Si rien n’est encore prêt ou acté, la Métropole de Bordeaux a néanmoins commencé à travailler sur certains points. Le premier, pas des moindres, c’est le périmètre géographique de cette future Zone à Faibles Émissions. Seront donc concernées les quatorze communes situées dans l’intra-rocade : Bègles, Bordeaux, Bouliac, Bruges, Cenon, Eysines, Floirac, Gradignan, Le Bouscat, Lormont, Mérignac, Pessac, Talence, Villenave-d’Ornon. La rocade en elle-même n’est en revanche pas intégrée au périmètre afin d’éviter, selon l’exécutif, un report de trafic de transit trop important en extra-rocade.
75 % des habitants ne savent pas ce qu’est une Zone à Faibles Émissions
Va pour le périmètre. Pour le reste, tout reste donc à expliquer, à définir, à mettre en œuvre. Qu’est-ce qu’une ZFE ? Pourquoi en créer une ? Qu’est-ce que les vignettes Crit’Air ? Cette première réunion (trois sont prévues au total) est là pour ça : poser les bases et évoquer des scénarii possibles.
Pour ce faire, la Métropole a commandé un sondage IFOP qui a pour objectif de se donner une vue d’ensemble de la situation.

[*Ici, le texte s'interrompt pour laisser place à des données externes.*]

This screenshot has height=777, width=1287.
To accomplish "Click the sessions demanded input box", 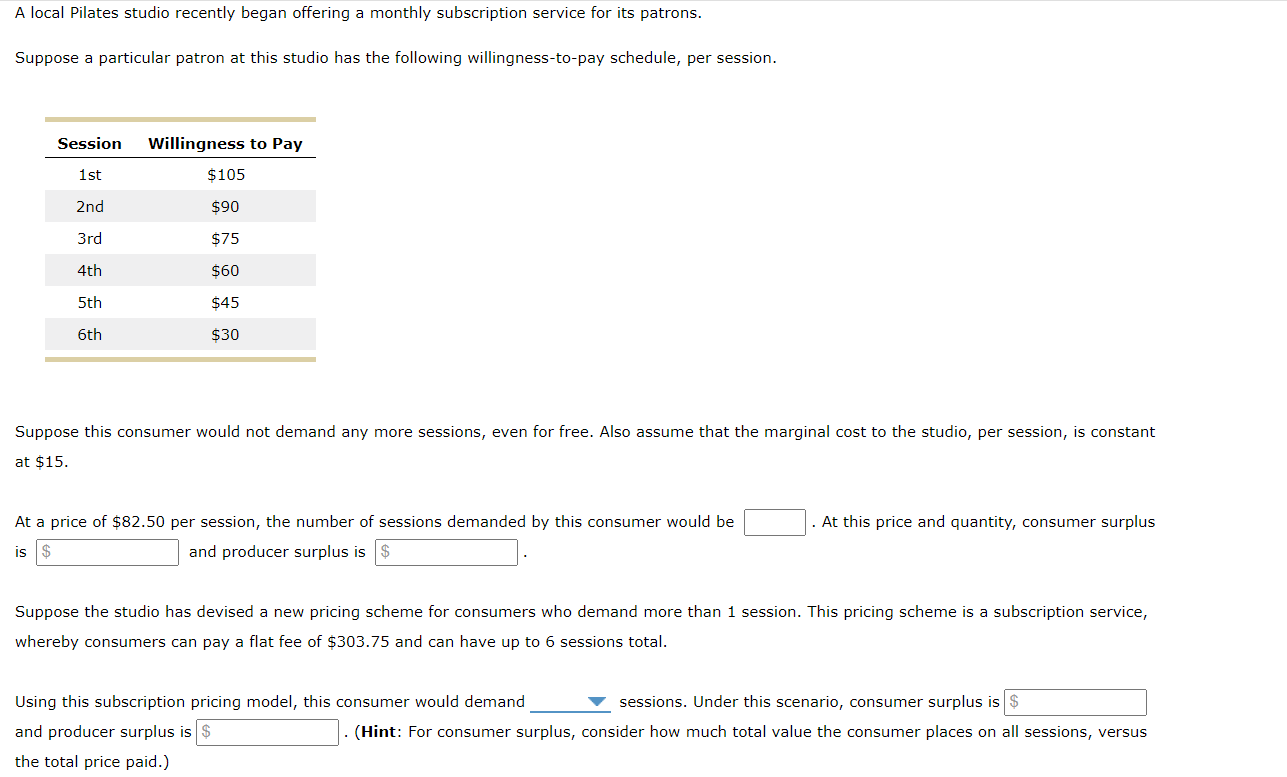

Mené auprès d’un échantillon de 1 022 personnes, représentatif de la population des 28 communes de Bordeaux Métropole âgée de 18 ans et plus, mais également auprès de 1 001 personnes, représentatives de la population des communes de Gironde hors Bordeaux Métropole âgées de 18 ans et plus, il ne permet malheureusement pas d’apporter suffisamment d’informations précises, et les clés de lecture des différents graphiques sont difficilement compréhensibles.
Au-delà de quelques évidences, comme le fait que 93 % des habitants de Bordeaux Métropole jugent que la pollution de l’air a un impact important sur la santé, les quelques chiffres intéressants révèlent surtout un manque de connaissance profond : par exemple, 75 % des habitants de Bordeaux Métropole ne savent pas ce qu’est une Zone à Faibles Émissions, 34 % ne connaissent pas la vignette Crit’Air de leur véhicule et une part importante donne un classement erroné.
Aucun élu n’était présent à la réunion
Cette étude IFOP, si elle part d’une bonne intention, ne permet malheureusement donc pas de réellement saisir les enjeux. Hormis une courte prise de parole de Claudine Bichet, la vice-présidente de la Métropole en charge du Climat et de la transition énergétique, aucun élu métropolitain, aucun édile des communes concernées n’était présent lors de cette première réunion du groupe contact. Une absence remarquée et dénoncée. On peut effectivement se demander l’intérêt qu’il peut y avoir à faire échanger des « experts et des têtes de réseau », y compris nous la Ligue de Défense des Conducteurs, si ceux qui in fine prendront les décisions ne sont pas là pour les écouter.
Nous espérons que le tir sera corrigé d’ici la prochaine réunion prévue le 16 juin 2022 (nous y serons !), et avant la phase de consultation du grand public. Celle-ci débutera en septembre et reposera à la fois sur des enquêtes de terrain et des réunions publiques organisées en coopération avec les communes, afin d’informer, d’expliquer et d’accompagner au mieux tous ceux pour qui la future ZFE entrainera une modification importante de leurs habitudes de déplacement et de mobilité. Tout l’enjeu est là, à Bordeaux Métropole de s’en saisir pleinement. De notre côté, nous ferons tout ce qui est en notre pouvoir pour que les conducteurs de la métropole bordelaise ne soient pas lésés.